Séparé des autres mais
aussi de moi-même.
C'est
une idée à la fois banale et irrécusable
: je suis à distance des autres. Bien entendu, nous sommes
nés attachés. Mais très vite nous avons connu la première
séparation, celle dont nous conservons encore la
trace, la cicatrice. Et si par la suite nous avons vécu un
temps dans ce que Baldwin appelle " une
situation a-dualiste ", dans laquelle n'existe ni
conscience de soi, ni distinction entre le monde vécu et le
monde extérieur, il nous a fallu rompre avec cette symbiose
pour gagner progressivement notre identité.
Désormais espacés,
séparés , chacun d'entre nous osccupe " sa
" place dans l'espace. Je suis " moi " et
tu es " toi ". Tel serait le point
d'ancrage de notre condition qui semble tenir inexorablement
en échec, par exemple, tout rêve d'ubiquité.
Si je ne peux pas être partout à la fois, je ne pourrai jamais,
non plus, occuper tous les points de vue sur le monde.
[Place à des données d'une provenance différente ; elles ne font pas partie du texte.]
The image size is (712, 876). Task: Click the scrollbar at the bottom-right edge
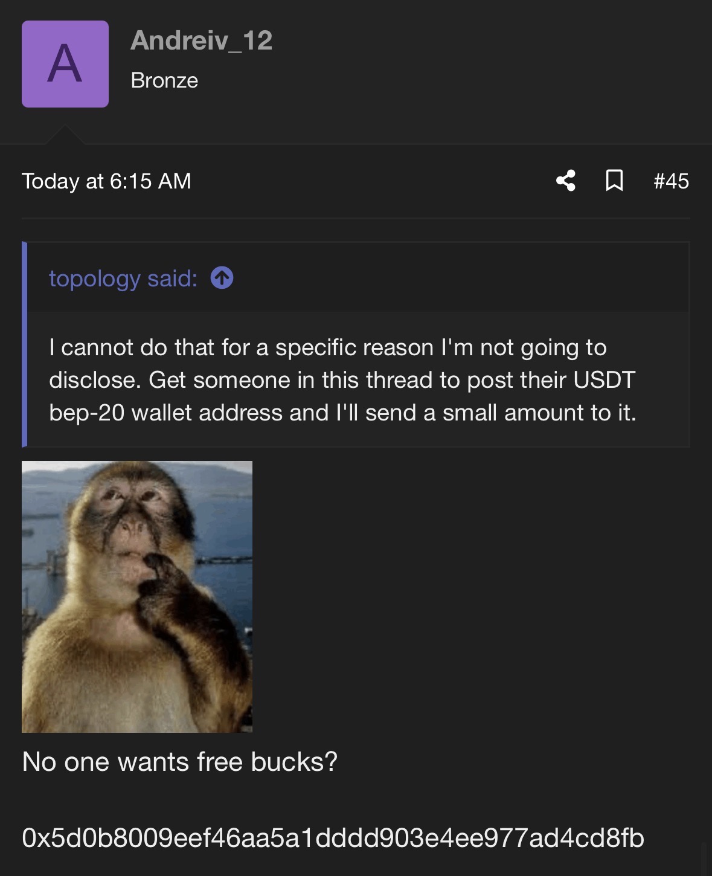coord(704,858)

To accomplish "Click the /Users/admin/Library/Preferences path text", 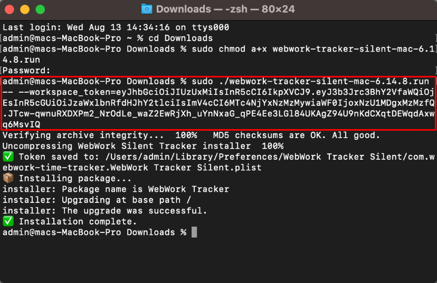I will [x=193, y=157].
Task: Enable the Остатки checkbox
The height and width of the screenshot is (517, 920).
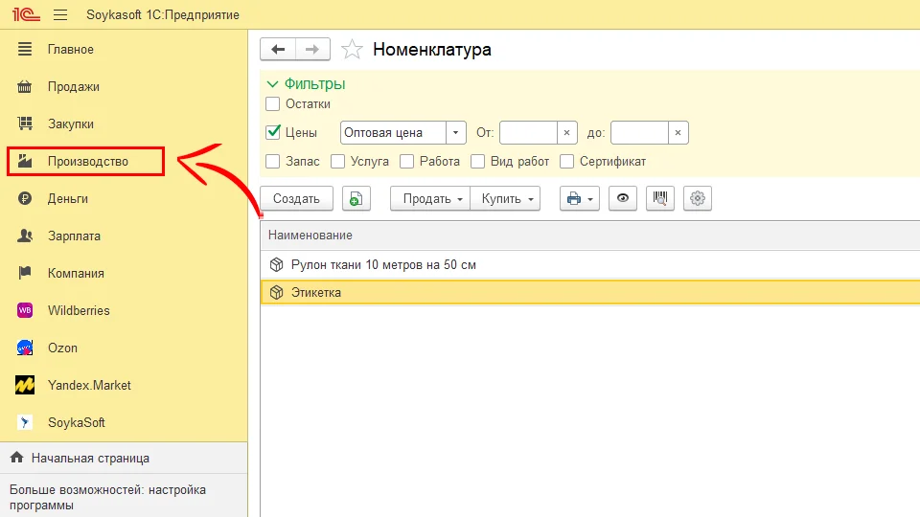Action: pyautogui.click(x=273, y=103)
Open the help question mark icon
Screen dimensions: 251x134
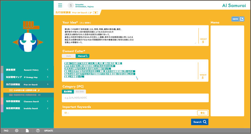click(x=38, y=131)
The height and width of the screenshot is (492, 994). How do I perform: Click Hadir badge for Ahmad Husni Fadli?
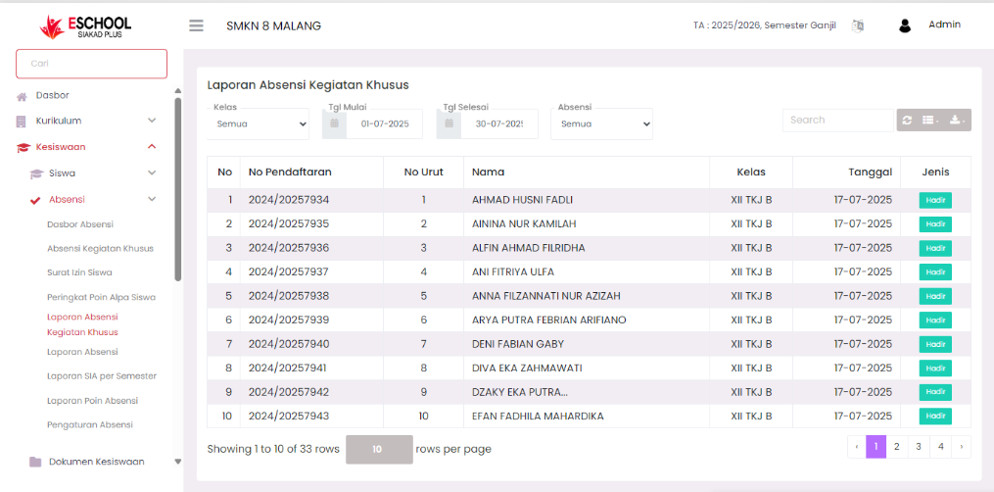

Tout comme le temps qui ne
peut être ni précipité (je dois apprendre à patienter jusqu'à
l'heure de mon rendez-vous) ni retrouvé (revivre son passé
n'est pas un sens interdit mais un non-sens), l'espace est
vécu comme ce qui me détermine, me limite ; en fin de compte,
comme une véritable malédiction.
Autrui lui-même ne peut m'être
d'aucun secours. Il n'est pas à " ma " place. Ses conseils,
ses recommandations ne peuvent venir remplacer la décision
qui m'incombe, à laquelle je ne peux échapper. Ainsi en va-t-il
de la mort : au moment de mourir, personne
ne pourra prendre " ma " place , pas plus que dans un élan
de générosité extrême ou encore dans un mouvement
héroïque je ne pourrai réellement prendre " la place
de l'autre ".
Je suis en quelque sorte "
assigné à résidence ", " mis en demeure " d'affronter
seul le monde à partir d'une perspective qui est
mienne et qui est à la fois finie et partielle. Tout se passe
donc comme si notre sort était d'être condamné à rester
" chacun chez soi ".
Mais il y a plus : au creux
même de cette solitude, je fais encore l'expérience, tout
aussi douloureuse, d'une autre séparation.
Si les actes que je pose sont
bien les miens, si j'en suis responsable, cela ne veut pas
dire pour autant je m'y reconnais aisément. L'idée que je
me fais de moi-même n'est décidément jamais la bonne.